■ SOURCE DOCUMENT ■
What has the World Federation of Public Health Associations contributed to this task?

Since I’ve been involved in the federation – an association of 110 national associations, an equivalent community of 5 million plus individual members – it has made several significant gains in understanding and supporting Indigenous peoples and Indigenous public health needs.

Significant steps forward include the opportunity to have an Indigenous representative from the Public Health Association of New Zealand on the Governing Council for two consecutive terms. This marked a significant step in Indigenous presence and voice at that level of governance and strategic decision-making for the federation. During 2017 at the World Congress on Public Health in Melbourne, a yarning circle was held to enable Indigenous delegates to meet and discuss the desire to form an Indigenous Working Group for the WFPHA. We now have one of the fastest established IWGs at this level. We have been able to increase Indigenous voice and participation through this mechanism. As a result in May 2022, I – an Indigenous woman from Āotearoa – was honoured to be elected to take up the role of president of the federation at the World Health Assembly in Geneva in May 2024. The federation also adopted a new goal in May 2023 of ‘Contributing to systemic change and decolonising public health’. That is a major commitment by an organisation of this nature.

This is a strategic move. The willingness of our key leaders and members to contribute to the global efforts demonstrates the federation’s authentic understanding of the absolute need for our public health community to recognise the inequities and burden of ill health and disease faced by Indigenous populations globally. We embrace and lead efforts to address those issues. In November last year, through the efforts of our IWG, we drafted a definition for the federation of ‘Decolonising public health’. We are clear that this is a working definition as it marks the beginning of our efforts to understand what this looks like for our membership and associations. The IWG will also continue to create opportunities to lead education and socialisation efforts about what it means to decolonise this space and what resources are needed to support this education. We recognise this is no small task, but we also recognise the important opportunity to start moving towards truly dismantling barriers to Indigenous health and reimagining and creating new practices and approaches to decolonise global public health.

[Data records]
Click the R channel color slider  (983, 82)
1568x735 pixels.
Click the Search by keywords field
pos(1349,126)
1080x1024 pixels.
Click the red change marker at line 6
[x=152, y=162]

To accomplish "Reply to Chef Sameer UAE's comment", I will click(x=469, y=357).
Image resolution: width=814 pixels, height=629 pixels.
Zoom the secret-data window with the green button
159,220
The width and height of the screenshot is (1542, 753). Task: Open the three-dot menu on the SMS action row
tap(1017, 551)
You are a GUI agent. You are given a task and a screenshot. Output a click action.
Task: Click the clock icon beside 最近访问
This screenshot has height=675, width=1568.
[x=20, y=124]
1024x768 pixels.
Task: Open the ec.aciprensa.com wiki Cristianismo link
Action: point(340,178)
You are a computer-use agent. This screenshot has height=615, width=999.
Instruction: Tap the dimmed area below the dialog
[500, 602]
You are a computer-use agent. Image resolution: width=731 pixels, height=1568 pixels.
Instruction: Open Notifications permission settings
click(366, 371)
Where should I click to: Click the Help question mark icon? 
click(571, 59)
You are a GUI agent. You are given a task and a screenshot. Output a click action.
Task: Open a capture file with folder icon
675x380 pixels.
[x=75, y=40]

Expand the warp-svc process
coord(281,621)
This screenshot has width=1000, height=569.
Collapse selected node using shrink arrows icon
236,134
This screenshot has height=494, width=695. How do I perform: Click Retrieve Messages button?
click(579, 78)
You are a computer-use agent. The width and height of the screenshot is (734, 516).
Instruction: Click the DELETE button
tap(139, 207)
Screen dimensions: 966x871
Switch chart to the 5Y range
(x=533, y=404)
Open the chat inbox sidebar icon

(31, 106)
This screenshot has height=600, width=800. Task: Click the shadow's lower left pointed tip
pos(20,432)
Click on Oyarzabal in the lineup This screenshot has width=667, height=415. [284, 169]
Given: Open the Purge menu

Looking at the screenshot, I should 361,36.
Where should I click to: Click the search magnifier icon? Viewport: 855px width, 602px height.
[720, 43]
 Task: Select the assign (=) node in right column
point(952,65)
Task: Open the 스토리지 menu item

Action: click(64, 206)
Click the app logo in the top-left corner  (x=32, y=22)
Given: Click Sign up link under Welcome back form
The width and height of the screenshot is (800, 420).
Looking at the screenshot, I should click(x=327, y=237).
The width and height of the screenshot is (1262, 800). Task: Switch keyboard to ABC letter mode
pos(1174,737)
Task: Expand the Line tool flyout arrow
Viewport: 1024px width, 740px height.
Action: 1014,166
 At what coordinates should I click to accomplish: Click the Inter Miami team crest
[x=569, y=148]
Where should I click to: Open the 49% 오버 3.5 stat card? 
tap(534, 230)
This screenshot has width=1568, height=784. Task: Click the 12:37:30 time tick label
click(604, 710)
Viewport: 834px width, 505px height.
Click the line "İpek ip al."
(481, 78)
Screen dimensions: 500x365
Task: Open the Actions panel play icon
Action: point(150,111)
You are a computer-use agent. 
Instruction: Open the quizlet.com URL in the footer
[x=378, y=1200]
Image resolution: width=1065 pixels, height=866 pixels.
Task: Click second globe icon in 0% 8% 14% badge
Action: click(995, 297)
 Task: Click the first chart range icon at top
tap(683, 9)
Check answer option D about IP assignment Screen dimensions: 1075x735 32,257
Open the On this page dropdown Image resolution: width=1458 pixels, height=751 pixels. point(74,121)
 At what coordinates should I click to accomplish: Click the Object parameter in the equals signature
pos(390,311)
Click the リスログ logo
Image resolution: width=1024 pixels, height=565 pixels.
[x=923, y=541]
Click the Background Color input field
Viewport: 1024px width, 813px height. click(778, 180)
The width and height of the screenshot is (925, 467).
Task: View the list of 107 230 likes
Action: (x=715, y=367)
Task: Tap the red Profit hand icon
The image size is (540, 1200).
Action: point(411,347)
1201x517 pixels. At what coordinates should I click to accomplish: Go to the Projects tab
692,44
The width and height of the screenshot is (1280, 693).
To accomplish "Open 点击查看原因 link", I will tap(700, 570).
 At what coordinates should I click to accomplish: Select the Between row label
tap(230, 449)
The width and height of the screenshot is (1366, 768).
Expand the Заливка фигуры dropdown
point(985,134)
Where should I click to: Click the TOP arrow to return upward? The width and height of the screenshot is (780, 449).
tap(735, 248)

■ ASSIGNMENT ■
Can you pick up the text on the World Federation of Public Health Associations and Indigenous health after its final sentence and carry it on? The records stand apart from the text and are not part of it.

■ WRITTEN RESPONSE ■
What challenges and constraints remain?

The biggest challenge to the efforts to decolonise our society or elements of it is the appetite of individuals to bravely understand and educate themselves on the necessity of this process, and how and why inequities exist – and that it is very possible to address these through this process. It is multifaceted and requires the collective efforts of many. This work has been happening for decades, and will continue for many more to come. However, the more allies we have, the greater the efforts will be and the more success we will have. The beauty of this work is that everyone gains. There is a state of fear that exists when individuals and groups, governments and populations don’t understand the context of how we arrived at this place of significant inequities in health for Indigenous populations. Governments and the systems they facilitate in societies are made up of people who make decisions that either ultimately increase or decrease the well-being and life success of human beings. People are responsible for perpetuating the inequities or for genuinely working on creating new or better ways to reduce harm and increase health for all. Indigenous societies are driven by collective systems that support health and well-being while living and caring for the health of the planet and all the resources within it. We have forever understood about balance and honouring the place we have on the earth. Never more than now do we need to value the place and wisdom of Indigenous populations. A commitment to decolonise public health is a start to valuing our craft of public health differently and truly addressing health inequities and increasing life success for some of our most affected populations.